> A: It's minimum. At least better than: Node = Hash(key) MOD N
Redis is not just a cache. Let me repeat that. Redis is not just a cache. Lots of people use Redis as a primary data store. If Redis is your primary data store, you can't afford to have any of your keys invalidated, ever. "Minimum" might be good enough when you're talking to Memcached, but it's not enough when you're taking to Redis.
Consistent hashing has been a solved problem for a long time if you can afford to misplace a few keys from time to time, which will happen every time a node is added to or removed from the pool. There are Redis client libraries implementing consistent hashing in nearly every language, and most of them work just fine if you use Redis as a cache or if your pool size never changes. Solving this problem again isn't particularly interesting.
What really would be interesting is a server that sits between Redis nodes and clients and intelligently moves keys from one node to another in the background so that no key is ever invalidated even when the pool size changes. I believe that project is called Redis Cluster or something. That might be worth an extra TCP connection. But right now, I'm not seeing why I should prefer Redis-Router to any tried-and-true client library with built-in lossy consistent hashing.
"minimum" is enough for the people who use redis for cache, since a lot of people use it for just, plain, simple, old "caching".
Have you a point other than ranting that this isn't a unicorn? It really bothers me that this is the top comment at the moment.
But a standalone server to talk to other languages such as PHP? Why would I want to add yet another TCP connection, yet another point of failure, and yet another protocol to my software stack when PHP's very own Predis, for example, does consistent hashing just fine while talking to Redis directly? Many other languages like Ruby, Java, and C#/.NET also have Redis clients that support consistent hashing. Sorry Pythonists, everyone else has been having fun with turnkey consistent hashing for 3-4 years already.
Lossless sharding came to mind immediately as a possible benefit of a middle layer, because Redis users have been asking for something like that for ages. When someone says "Redis" and "sharding" in the same breath, I'm sure a lot of people will think "Finally, a way to distribute my larger-than-RAM dataset across multiple machines!" After all, durability is a big deal when it comes to Redis. I'm sorry if my comment came across as rude, but I was honestly quite disappointed because my expectations were probably too high.
Unfortunately it's the weakest part of mongodb.
(for the record = HASH(key) MOD N is not 'consistent hashing'.)
redis-router is just a library that wraps redis-py with consistent-hashing. nothing more.
I use it in production heavily since it solves the client-side sharding problem for me.
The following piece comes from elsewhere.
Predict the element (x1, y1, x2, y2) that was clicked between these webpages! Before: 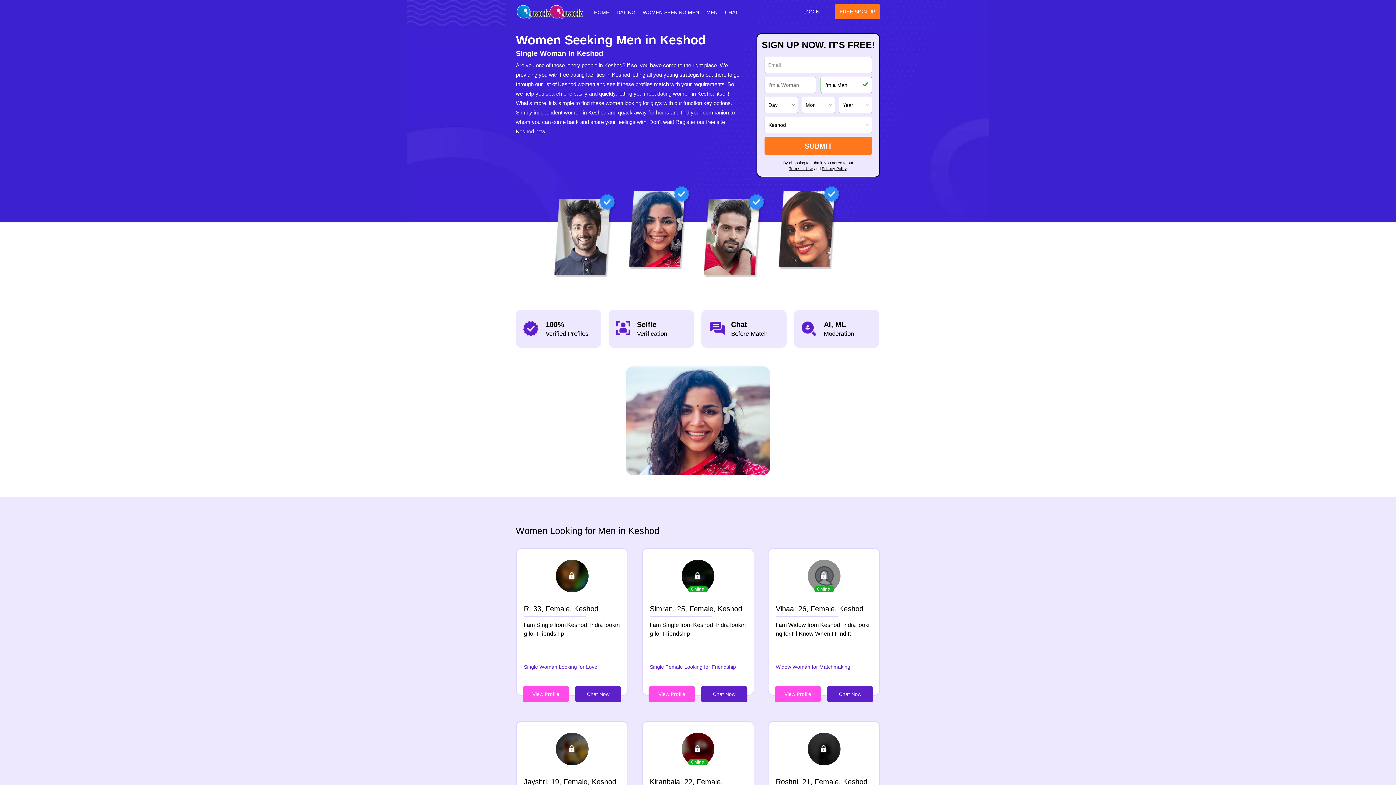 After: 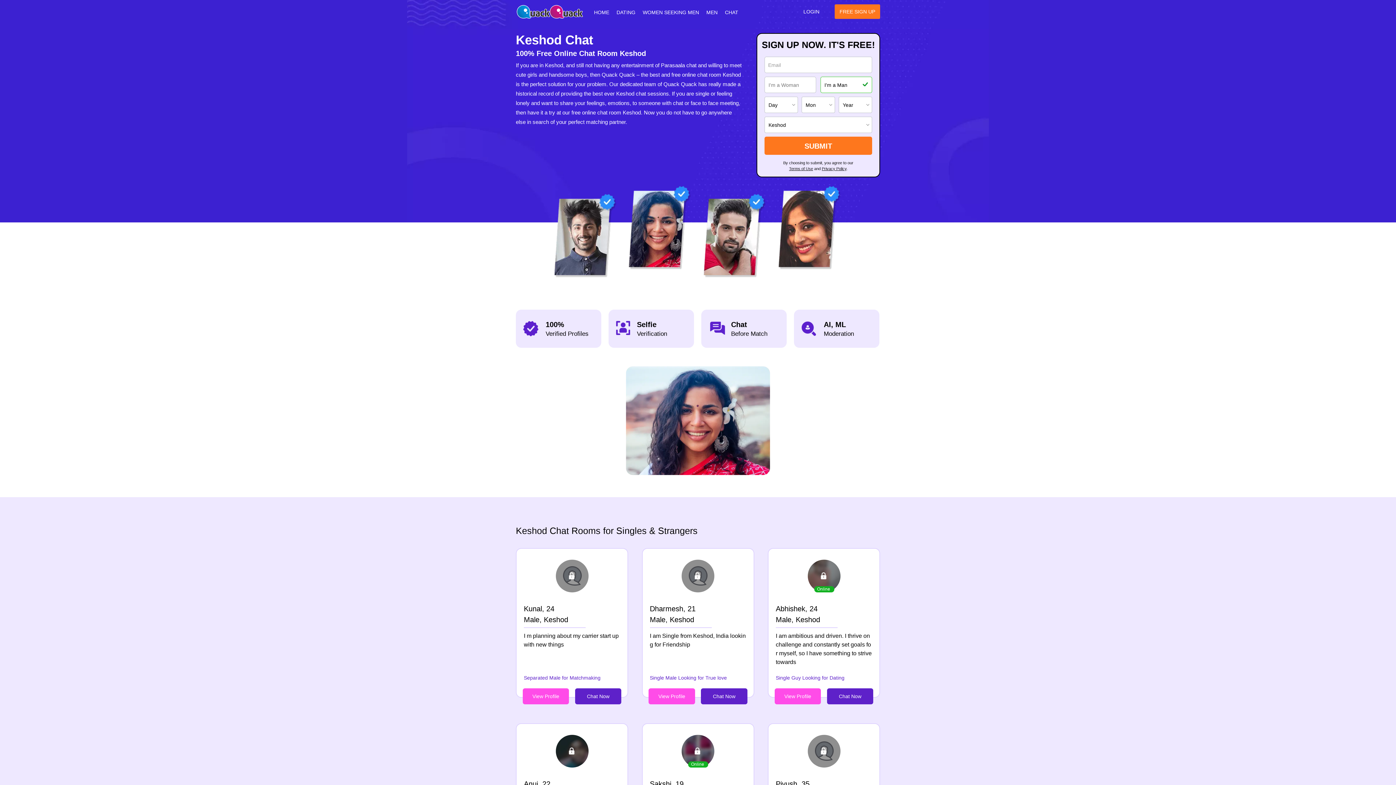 Action: bbox: (723, 9, 740, 16) label: CHAT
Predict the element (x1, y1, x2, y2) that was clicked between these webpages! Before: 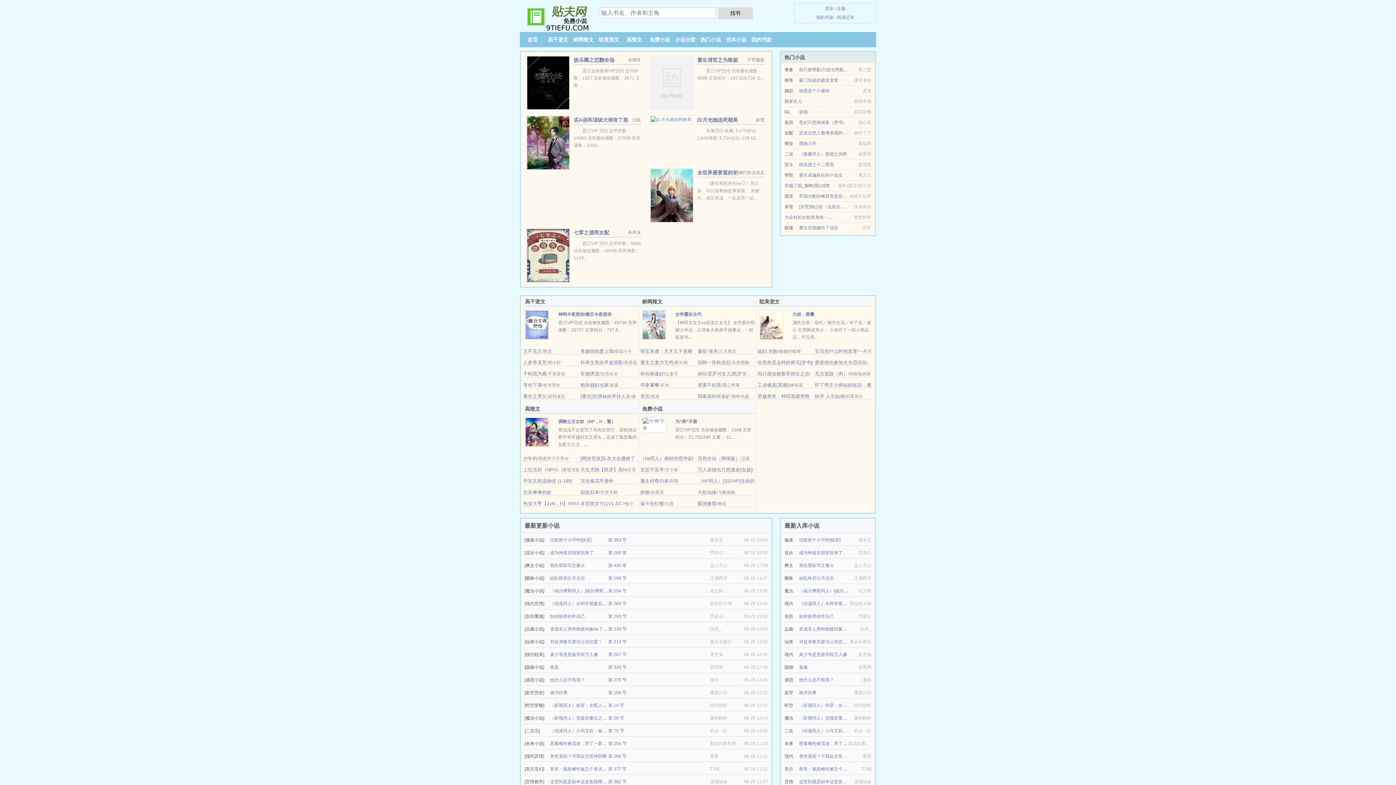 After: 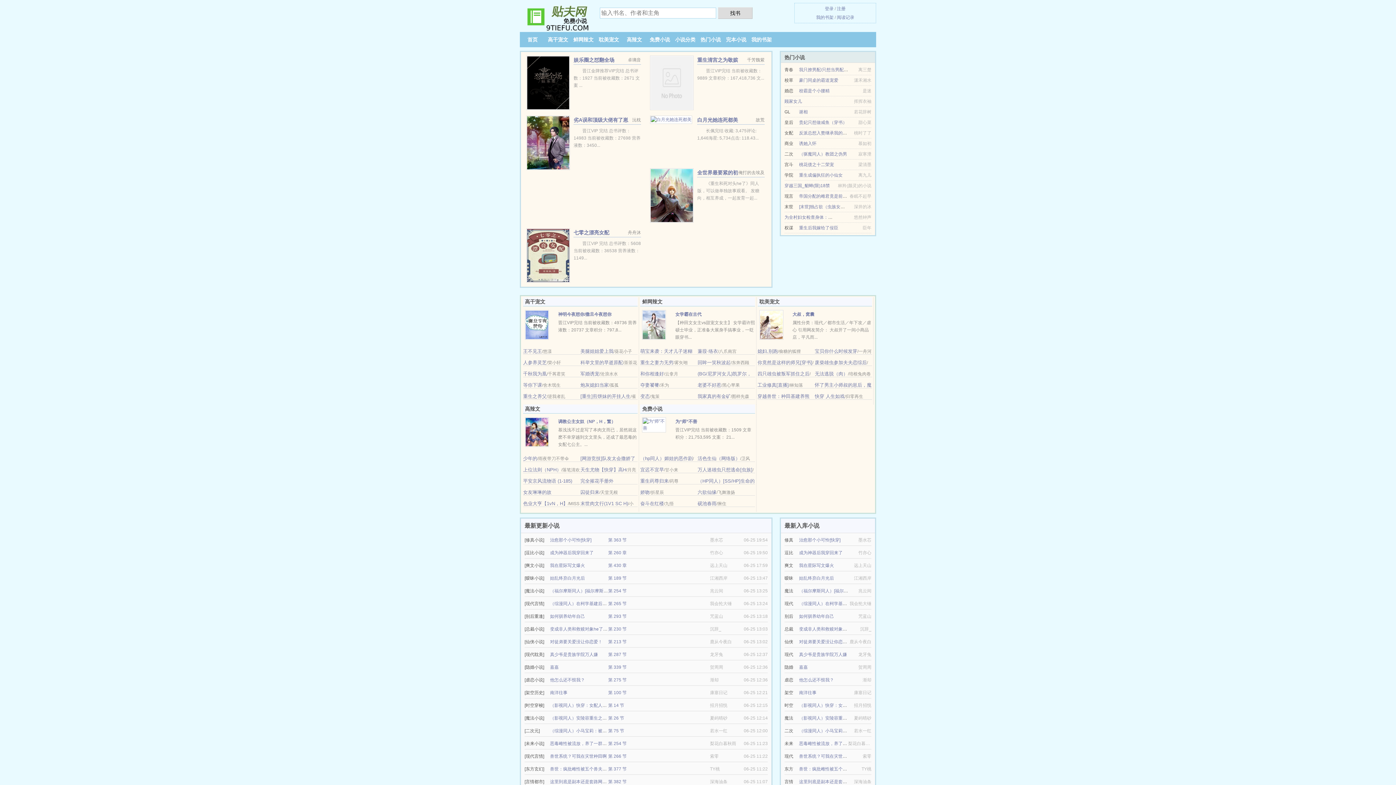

When I wrote this, there was no trustable client library comes with consistent-hashing.
I don't know what do you want to see actually. "saving the world" is a todo though. wait for the new releases. you might like it. :)
Nydus uses the same Ketama algorithm that you use, but I suppose it might not have had that feature when you started to work on Redis Router.
Also, pretty much every up-to-date client library in nearly every popular language, such as PHP, Ruby, C#, and Java.
I'm not complaining about the fact that you created a neat Python library for Redis. My complaint is about the standalone server feature. I don't see why it's needed because nearly every popular language has native libraries that implement consistent hashing (not HASH MOD N), often using the exact same algorithm you're using. So I went looking for bells and whistles that might justify the standalone server, and unfortunately I found none.
When a hash table is resized and consistent hashing is used, only keys need to be remapped on average, where is the number of keys [...]
it should end "only K/n keys need to be remapped on average, where K is the number of keys [...]". Just thought I'd point this out so it could get fixed, should only take a few seconds to edit.
To put this off as long as possible, you can max out the memory in your boxes and use a large number of servers - 100s in some cases - running on those servers, hopefully with less than 1 per CPU core to maximize performance.
Then if you begin maxing out memory, you can easily split those servers onto their own hardware. My calculations showed that would allow scaling to trillions of keys without problems.
I had a quick look but I don't see an easy way to have redis-py pass forward the raw return values, though I think it could be done with some effort. So this isn't a drop in proxy for a redis server just yet.
Edit: referring to the TCP/HTTP Servers above, the library itself can be used as a drop in replacement for redis-py in python.
Redis accepts both a structured protocol, and a simple space-separated tokens protocol (called the inline protocol) that helps sysadmins to avoid a disaster just because they lack a proper redis-cli but are in need to run a Redis command ASAP. Perhaps this proxy is also supporting both forms.
You can do that with any modern enough Redis server:
Escape character is '^]'.
set foo bar
I use redis-router in production as a library. some of my non-pythoneer friends asked to use it in PHP, so I made a little wrapper with gevent.
It's probably not compatible with current clients. Needs testing :)
I re-read the README now and it explicitely states that libketama should be installed from the git repository. I'll try it again later.
I need a locking mechanism to do it safely but this will wait until I need it most likely.